Ever heard of the “Sand Hill Crane?” Probably not, unless you are a member of the Audubon Society. It’s not a machine either, but a bird that migrates north, roughly following the path of I75. My wife is a Floridian, so I heard about them. But it wasn’t until a pastor’s sermon that I learned the importance of these aerial creatures, and lessons for education, our community, our security, and so much more.
As Dr. John Beyers, our pastor at First United Methodist Church explained last year (before COVID-19), that the Sand Hill Cranes migrate together, one might say “religiously.” In fact, he explained that these majestic birds can fly 70% further than they could by themselves. They “honk” encouragement to each other. When the lead crane tires, it drops back and another takes the point position for the flock. When one drops, two will follow it, stay with it until it rests enough, and the three head to the rendezvous point.
There’s a trend today in so many fields, where there’s a trend toward the individual, not solely for achievement, but to attempt accomplishments solo. There’s the glorification of the lone superhero, instead of the crew. There’s the TV hype over the supercop or genius sleuth to solve everything, instead of the uniformed division, the crime lab, the prosecutors, the plainclothes detectives all working together.
There’s another movement afoot along with this emphasis on the individual to deemphasize the group. You see it in education, where students from grade school through college are being pushed to take nothing but online classes, in isolation from the instructor or fellow students. And this year, we had to take some measures to protect from the pandemic. But our college worked hard to find a way to get students back to in-person classes, with those exposed to COVID-19 going online in quarantine until well or cleared to come back.
As a longtime educator, I’ve found that students can learn a lot by interaction, class discussion, debating each other, as well as the teacher. The chances to meet to work on a concept, a paper, or in a group as a project are not only helpful for the students, but not too far off from what you’ll find in the real world. You’d be amazed during this pandemic how our college figured out how to meet safely, with mask mandates, physical distancing, but with safe social interactions. We even had guest speakers, ranging from in-person visits from Police Chief Lou Dekmar and an Israeli security expert to online interactions with Ga. State Senator Randy Robertson, as well as two Brazilian Methodist’s college professors and their students, where we talked about each of our respective country’s 2020 elections.

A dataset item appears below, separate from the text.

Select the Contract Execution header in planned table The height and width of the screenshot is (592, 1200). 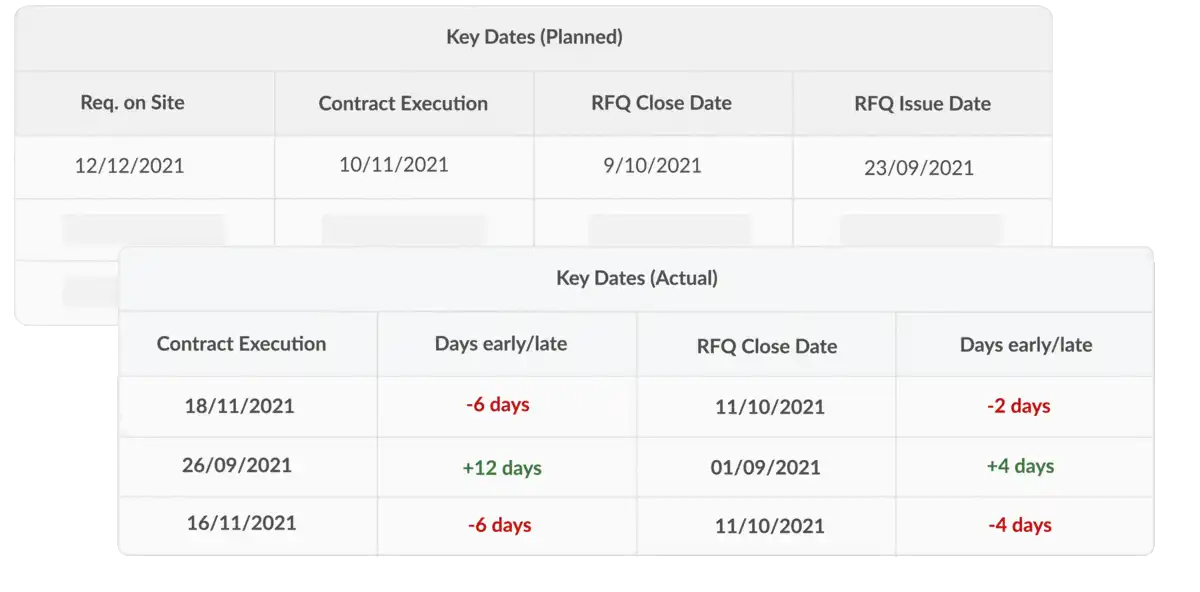(402, 103)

This same lesson could be applied to Dr. Beyers’ profession as well: religion. Why try to interact with a community when you can watch a televangelist on television whenever you want, who may tell you what you want to hear? You could be in a religious bubble as well, without a need to interact with anyone else. But our church did its best, not only with online services where possible, but even worked to have outdoor meetings in the parking lot, safe in-person activities around Christmas, and in in-person worship, physically distanced but not socially isolated.
Maybe there’s something to a community getting together to worship, talk about faith, celebrate good news, and pray for those who are experiencing bad times, in online interactions or safely in person. It’s different for everyone, but I found my faith to be strengthened within the community, being able to discuss what I’m wrestling with in trying to understand the scriptures.
I hope you get the chance to join your own flock, learning the lesson from those birds for which the group can look out for each other when times are tough, encourage each other to be our best, and to really soar.